To do
Your output should be the lines from the one with "Where should I" through the last line of the records below, exactly as written, minus the pictures.
--- Exercise material Enclosed Below ---
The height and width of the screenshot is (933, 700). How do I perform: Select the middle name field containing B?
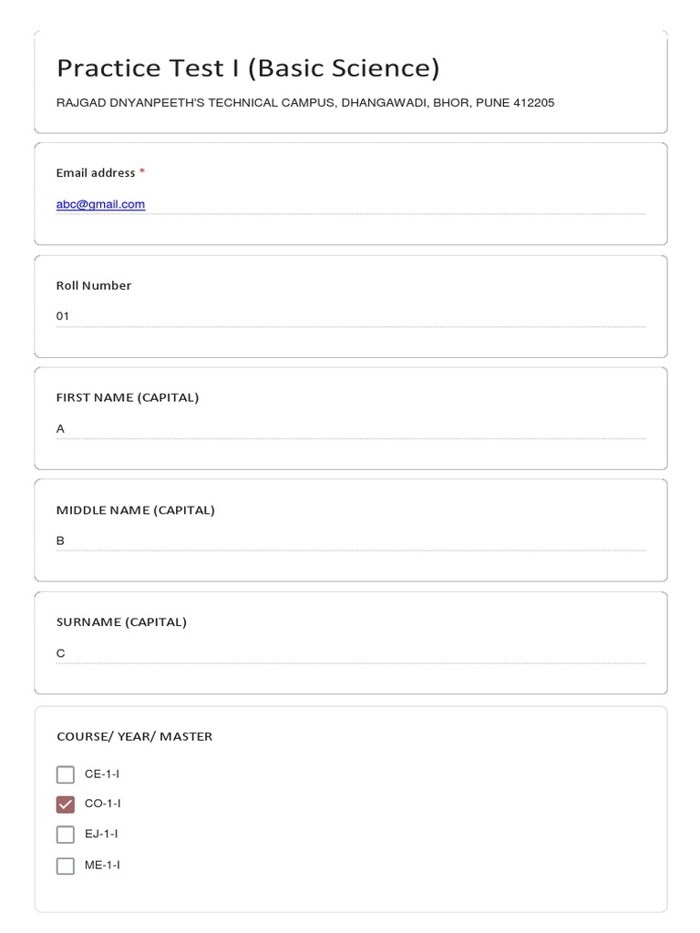pos(351,540)
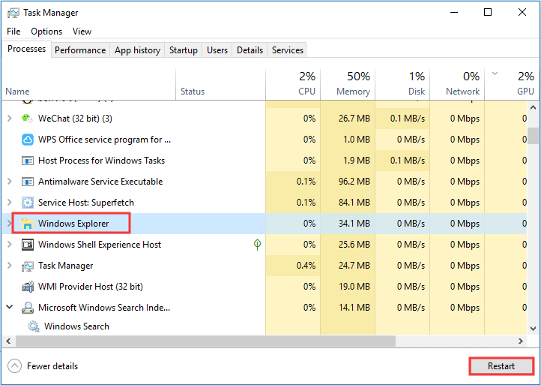Switch to the Performance tab
The width and height of the screenshot is (541, 385).
(80, 50)
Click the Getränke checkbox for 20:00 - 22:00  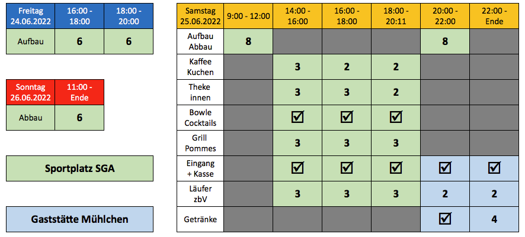point(445,219)
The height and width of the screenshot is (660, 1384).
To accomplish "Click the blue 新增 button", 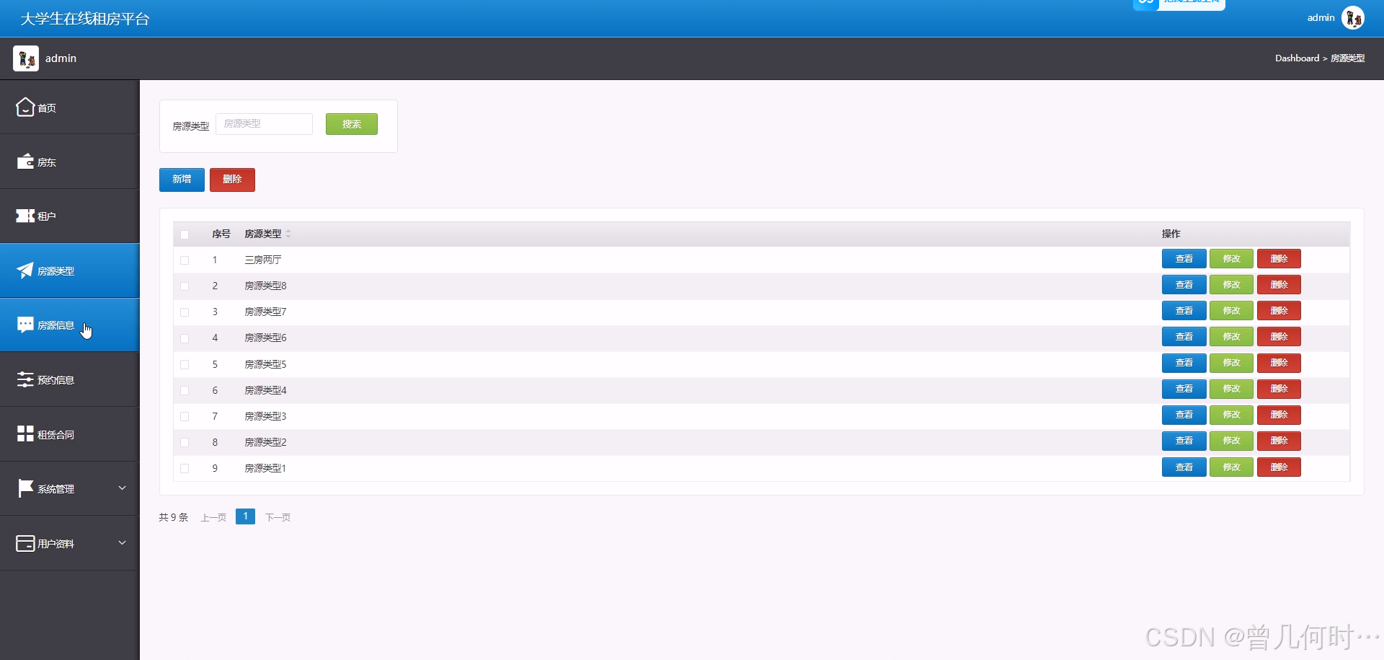I will click(x=182, y=180).
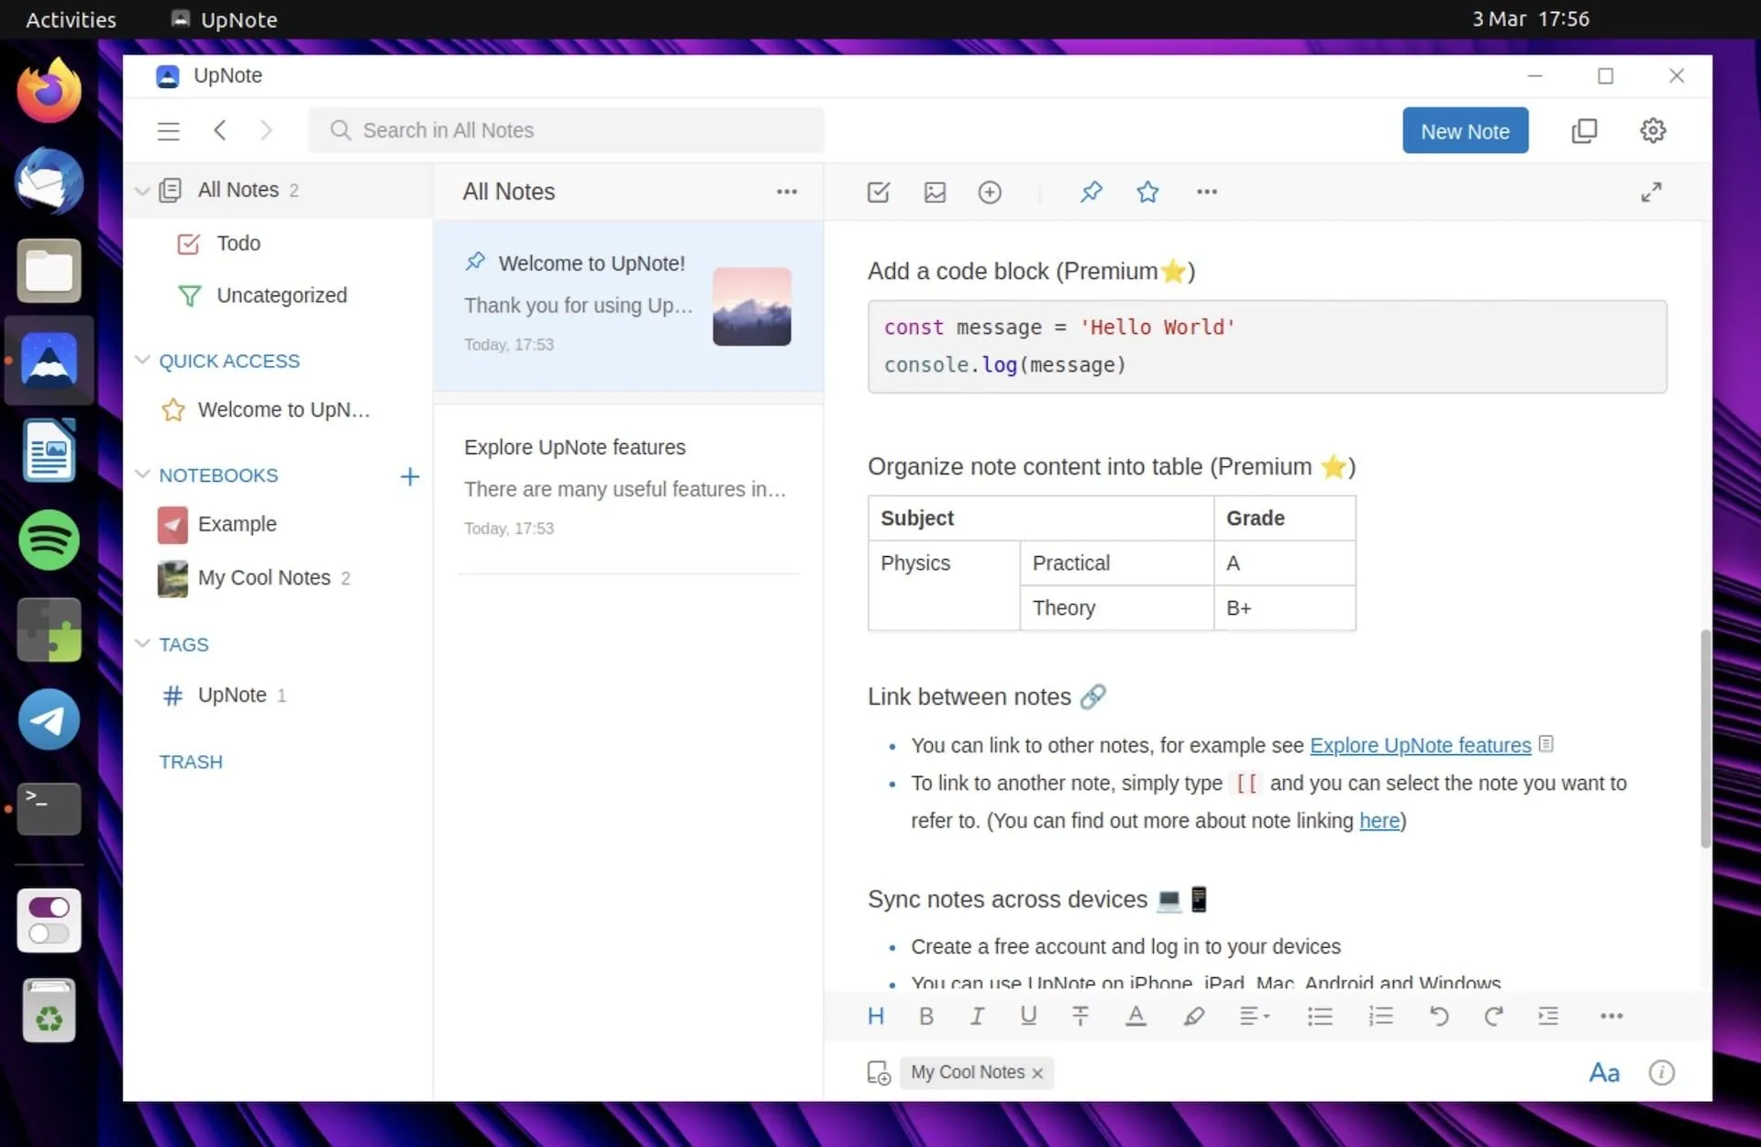Collapse the All Notes tree item
This screenshot has height=1147, width=1761.
coord(141,189)
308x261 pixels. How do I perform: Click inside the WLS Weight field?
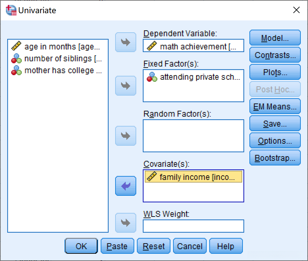tap(193, 226)
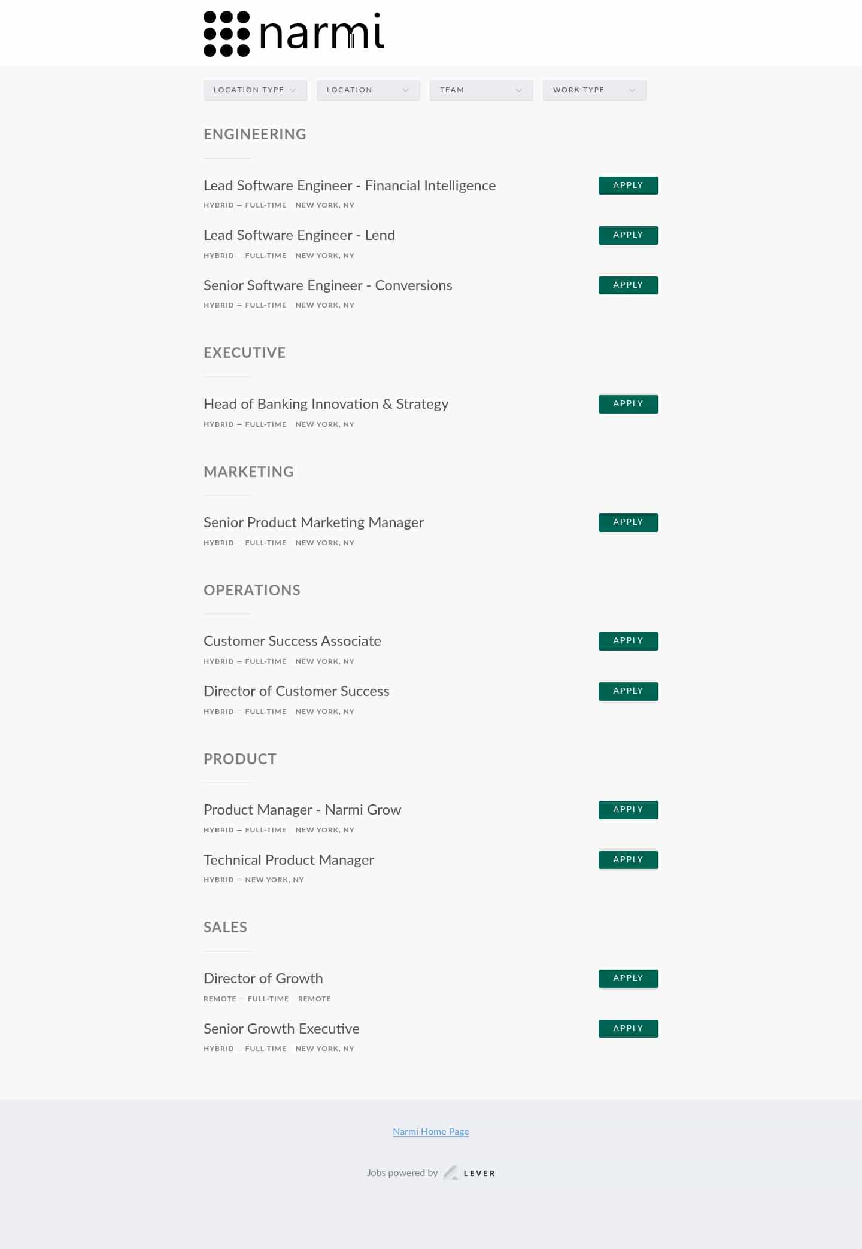The height and width of the screenshot is (1249, 862).
Task: Apply for Lead Software Engineer - Lend
Action: click(x=628, y=235)
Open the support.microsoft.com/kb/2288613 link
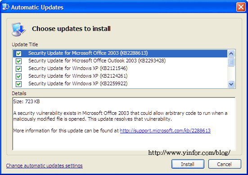 (165, 131)
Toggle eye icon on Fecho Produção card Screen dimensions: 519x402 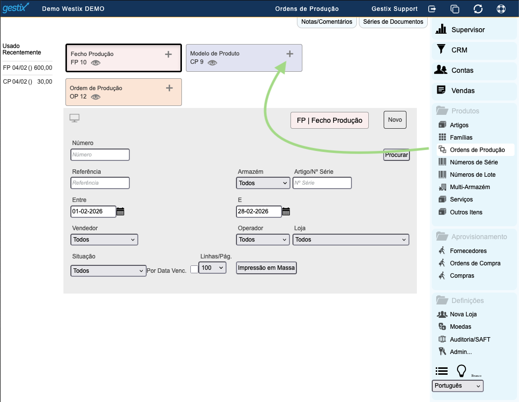coord(96,63)
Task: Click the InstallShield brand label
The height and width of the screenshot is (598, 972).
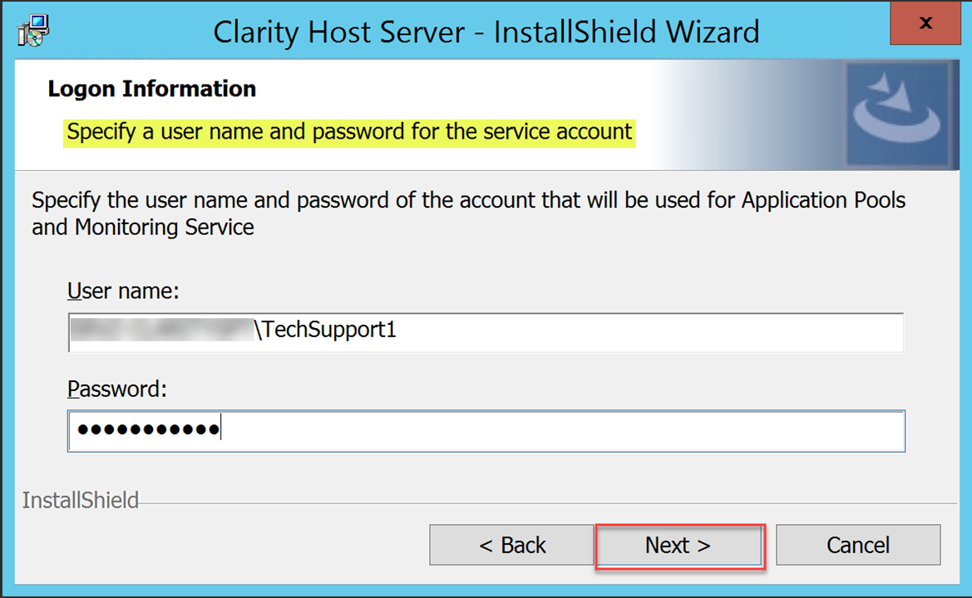Action: (x=80, y=500)
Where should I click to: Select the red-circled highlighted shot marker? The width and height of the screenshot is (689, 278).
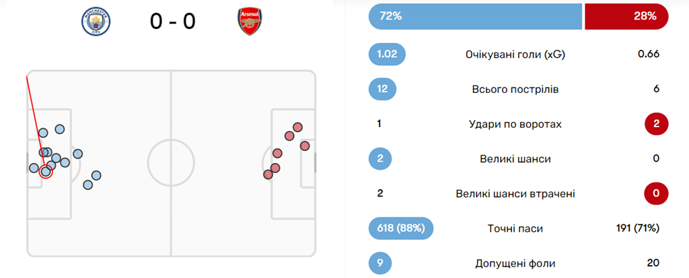tap(46, 171)
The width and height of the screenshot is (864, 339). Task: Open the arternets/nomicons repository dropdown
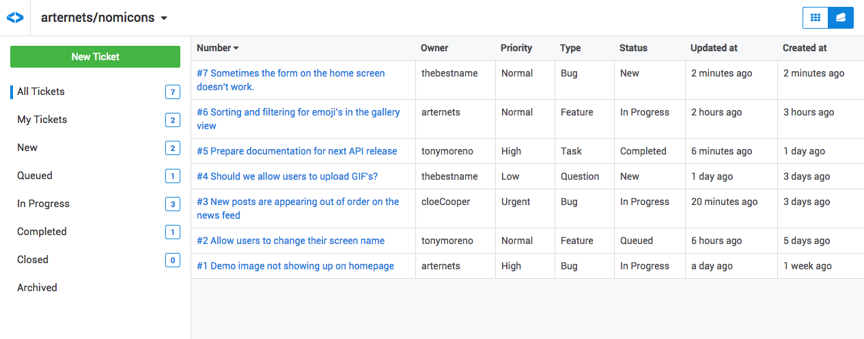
--- End of Enclosed Exercise material ---
Output of the exercise
Where should I click to: Select the red-circled highlighted shot marker? The width and height of the screenshot is (689, 278).
tap(46, 171)
The width and height of the screenshot is (864, 339). Task: Open the arternets/nomicons repository dropdown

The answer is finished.